### Problem to solve
Please output exactly the lines from the one containing "This screenshot has height=1007, width=1675." through the end of the records below, leaving out any pictures.
++++
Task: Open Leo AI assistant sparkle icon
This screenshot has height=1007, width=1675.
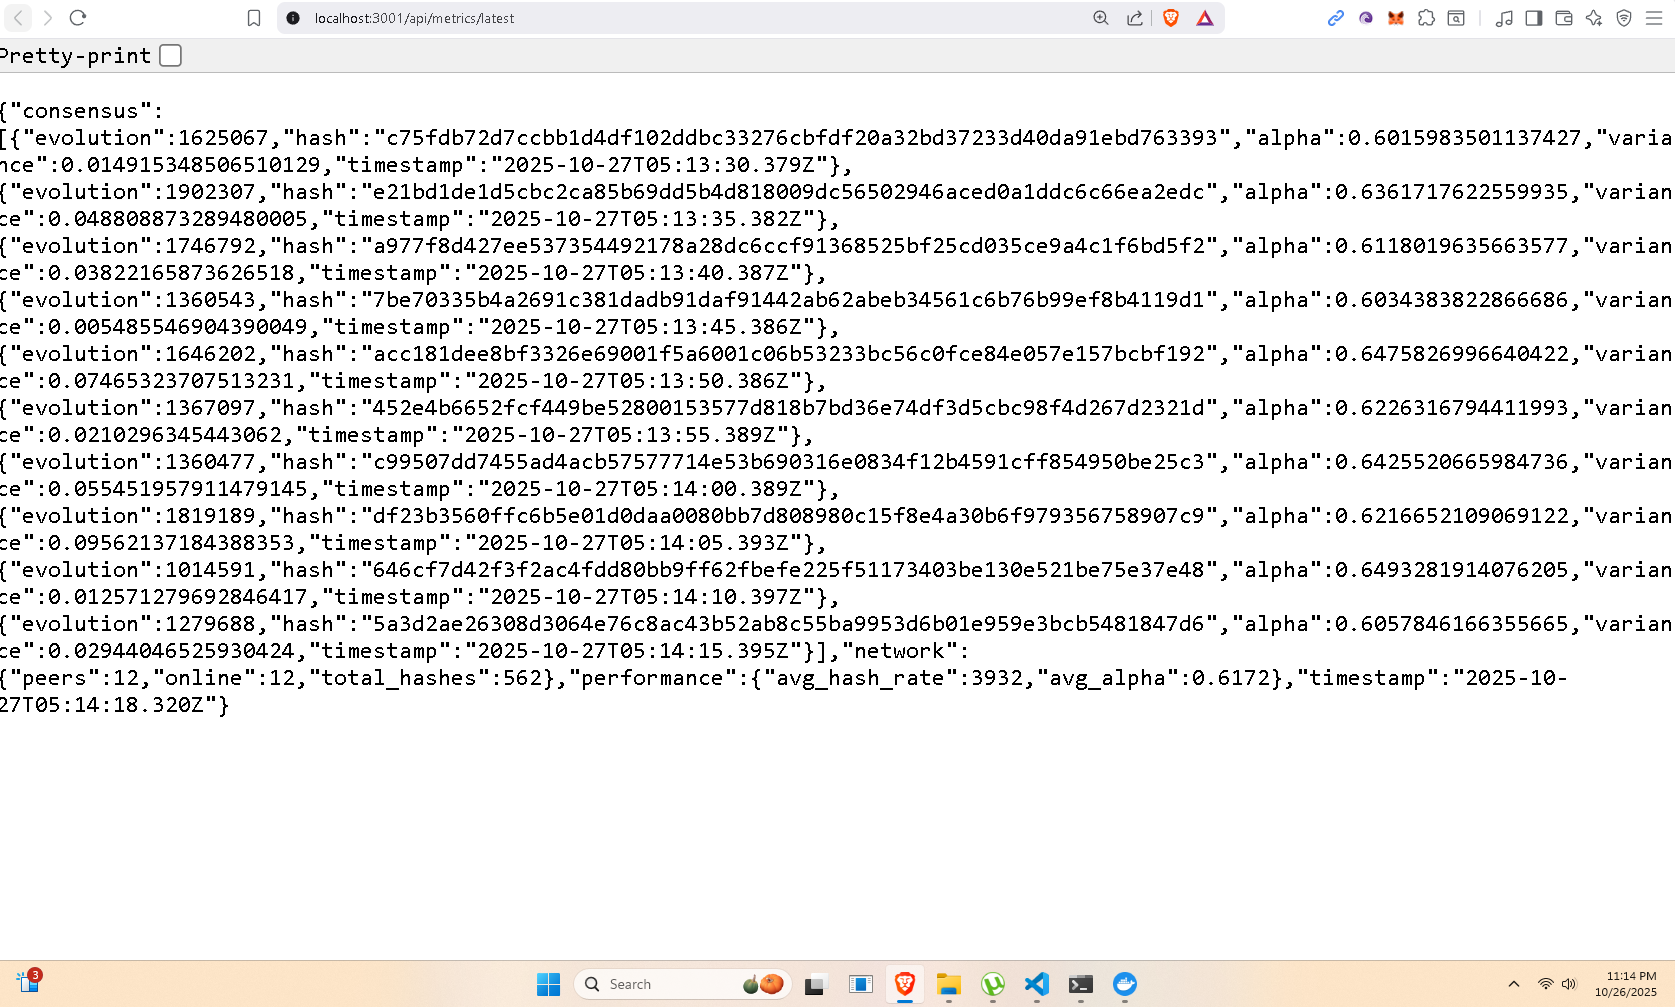Action: pos(1594,18)
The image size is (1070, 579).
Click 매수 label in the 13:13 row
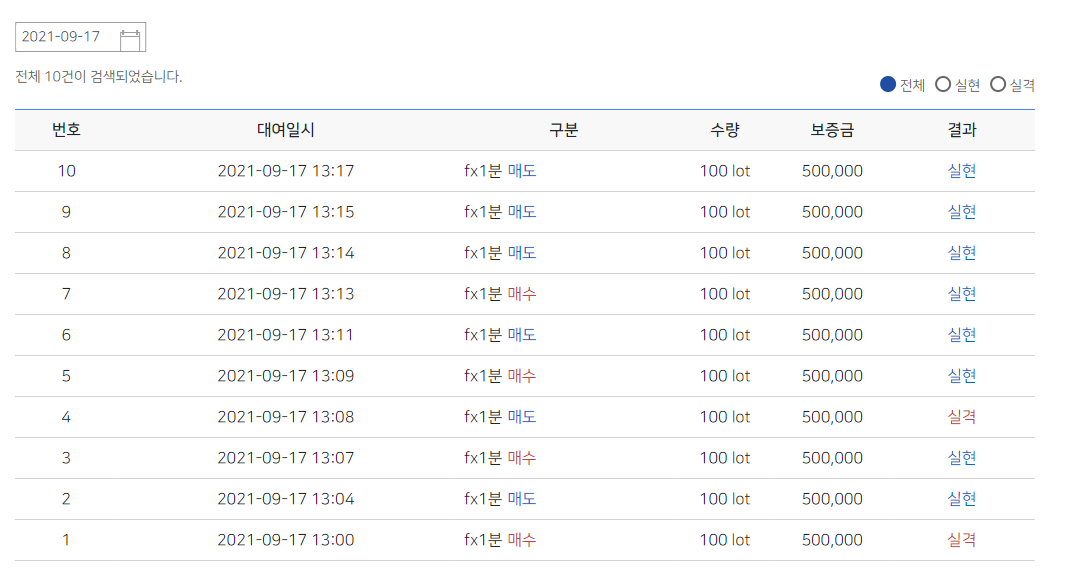click(x=521, y=294)
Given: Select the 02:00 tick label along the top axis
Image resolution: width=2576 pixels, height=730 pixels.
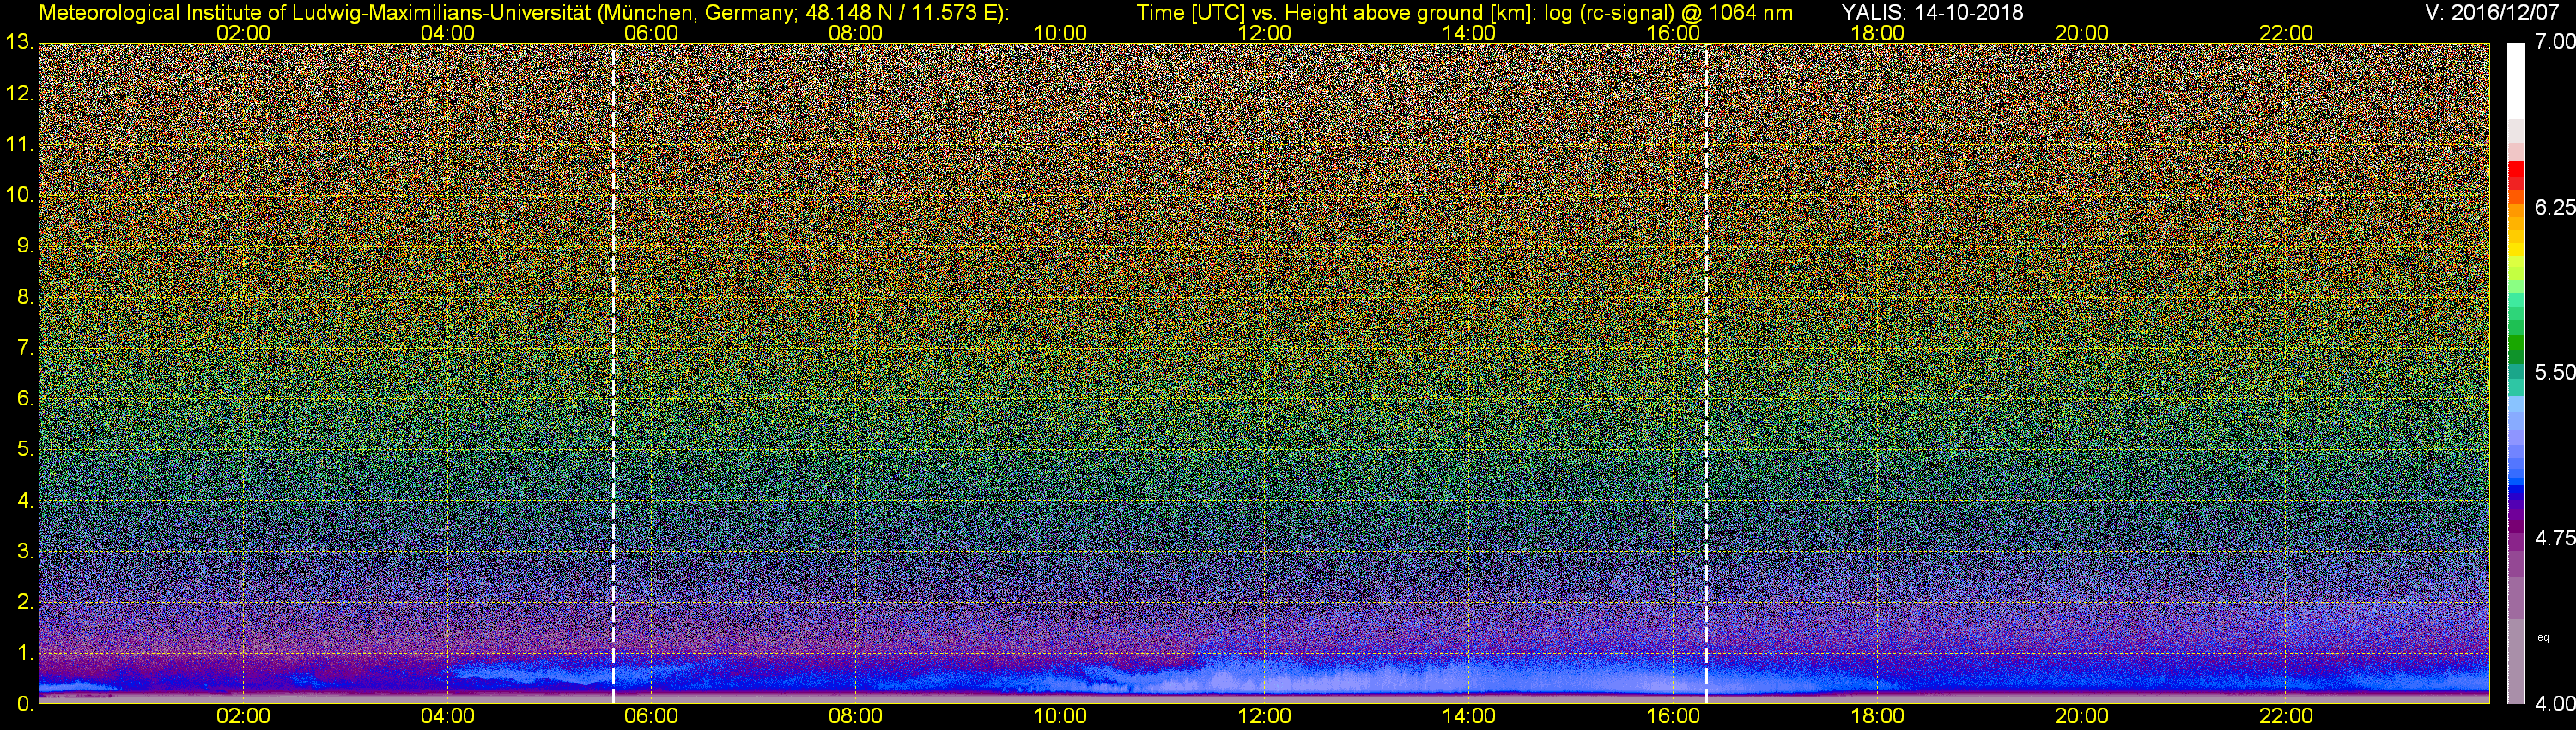Looking at the screenshot, I should pyautogui.click(x=243, y=33).
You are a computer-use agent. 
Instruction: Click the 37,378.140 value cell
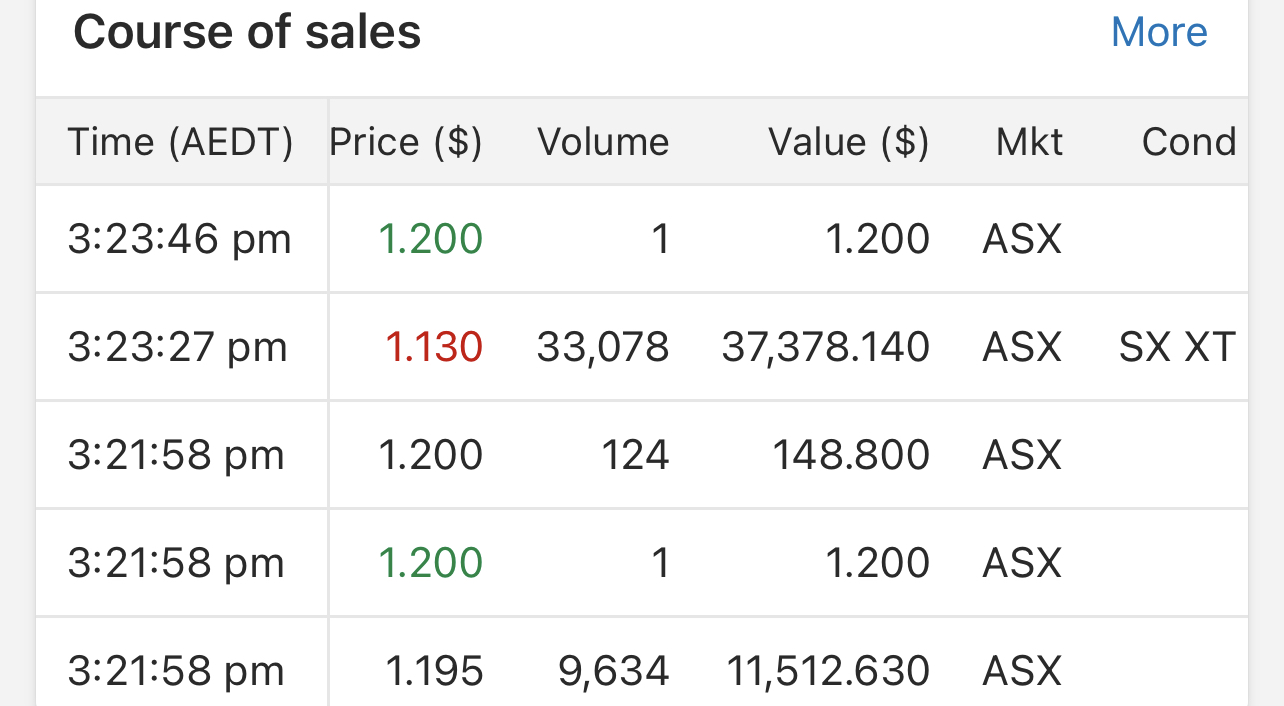[x=826, y=347]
++++
### Task answer
This screenshot has height=1007, width=1675.
Action: pos(1594,18)
The image size is (1070, 579).
Click 매수 label in the 13:13 row
click(x=521, y=294)
Given: Select the 02:00 tick label along the top axis
Image resolution: width=2576 pixels, height=730 pixels.
Looking at the screenshot, I should pyautogui.click(x=243, y=33).
You are a computer-use agent. 
Instruction: Click the 37,378.140 value cell
[x=826, y=347]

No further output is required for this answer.